### Requirement
Set down, exactly and only, everything from the line containing "You are a computer-use" down to the line containing "Click the OAG-2w column header" in the data below; the pictures are not part of the copy.

═════ Given records ═════

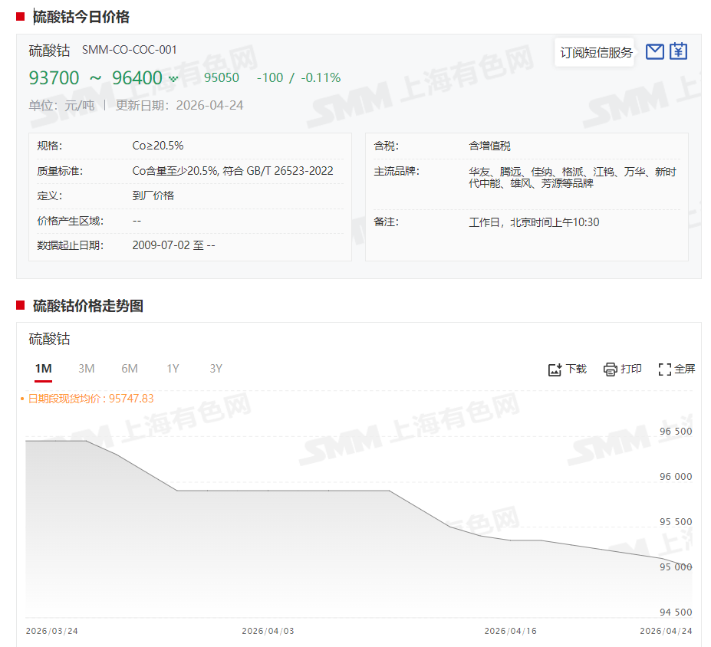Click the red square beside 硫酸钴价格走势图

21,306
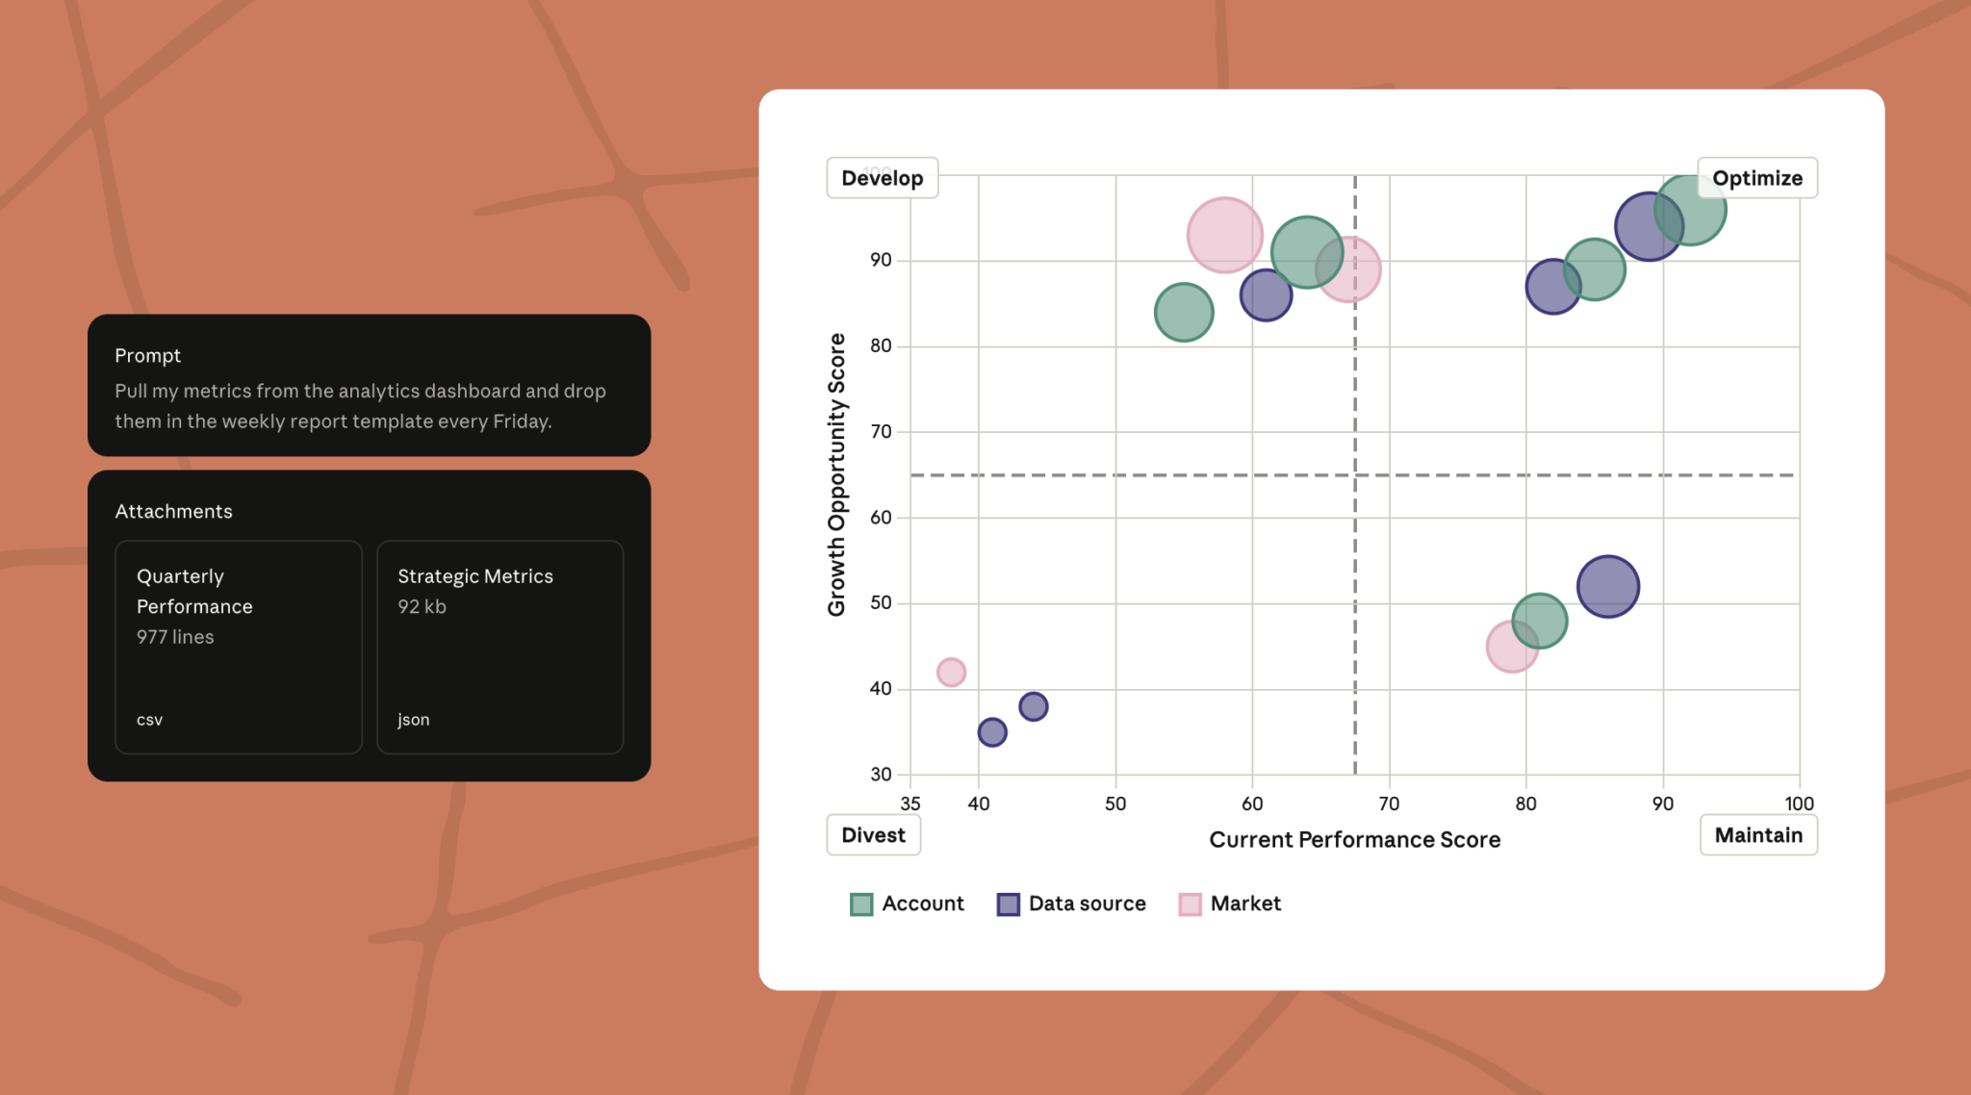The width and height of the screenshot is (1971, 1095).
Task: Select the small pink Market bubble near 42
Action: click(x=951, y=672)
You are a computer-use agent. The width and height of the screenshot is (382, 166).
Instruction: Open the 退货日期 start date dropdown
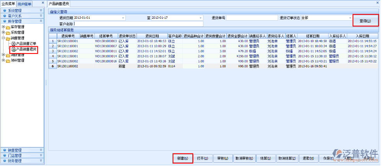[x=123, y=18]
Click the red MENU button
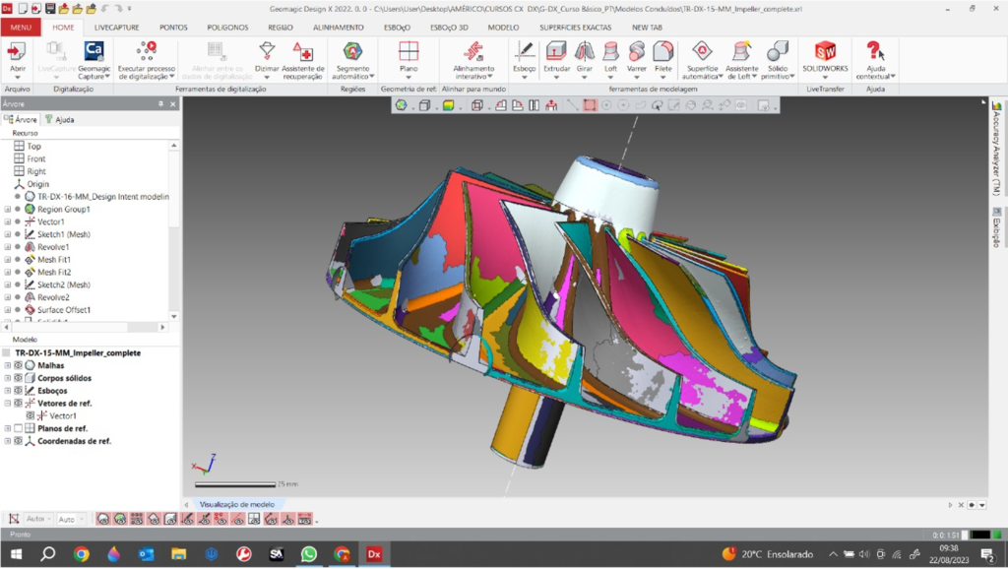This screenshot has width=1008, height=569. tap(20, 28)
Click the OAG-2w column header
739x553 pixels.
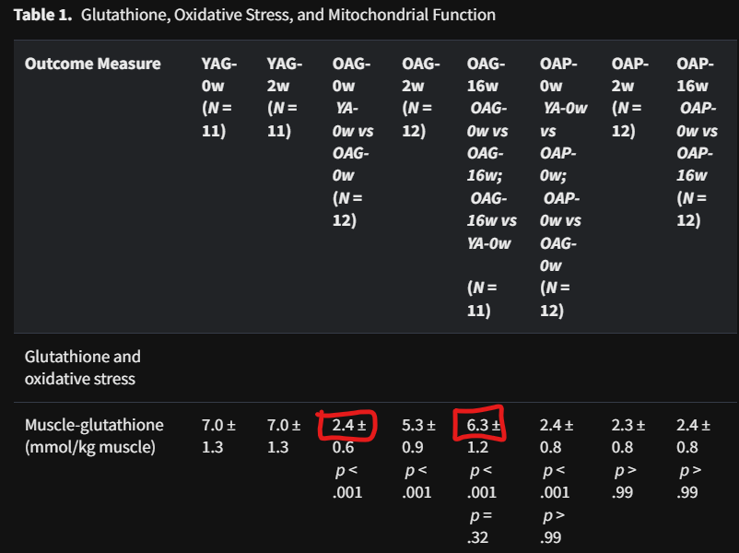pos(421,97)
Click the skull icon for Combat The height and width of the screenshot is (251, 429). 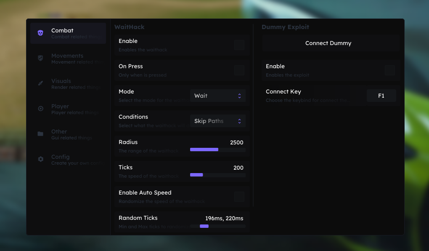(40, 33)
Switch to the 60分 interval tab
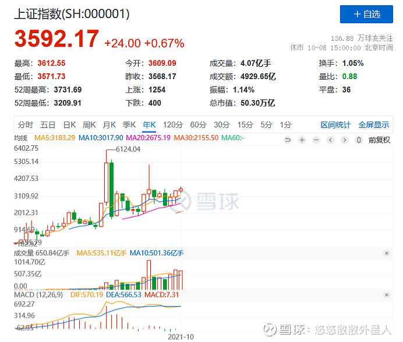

═════
═════ Given records ═════

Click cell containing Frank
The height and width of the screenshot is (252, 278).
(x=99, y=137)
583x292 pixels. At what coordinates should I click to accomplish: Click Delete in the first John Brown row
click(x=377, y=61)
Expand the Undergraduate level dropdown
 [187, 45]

═════
═════ Given records ═════

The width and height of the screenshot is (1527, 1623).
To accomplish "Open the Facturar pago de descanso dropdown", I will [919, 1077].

═════

### Written answer
You are a computer-use agent. The width and height of the screenshot is (382, 166).
Instruction: Open the 退货日期 start date dropdown
[x=123, y=18]
Click the red MENU button
This screenshot has width=1008, height=569. tap(20, 28)
Click the OAG-2w column header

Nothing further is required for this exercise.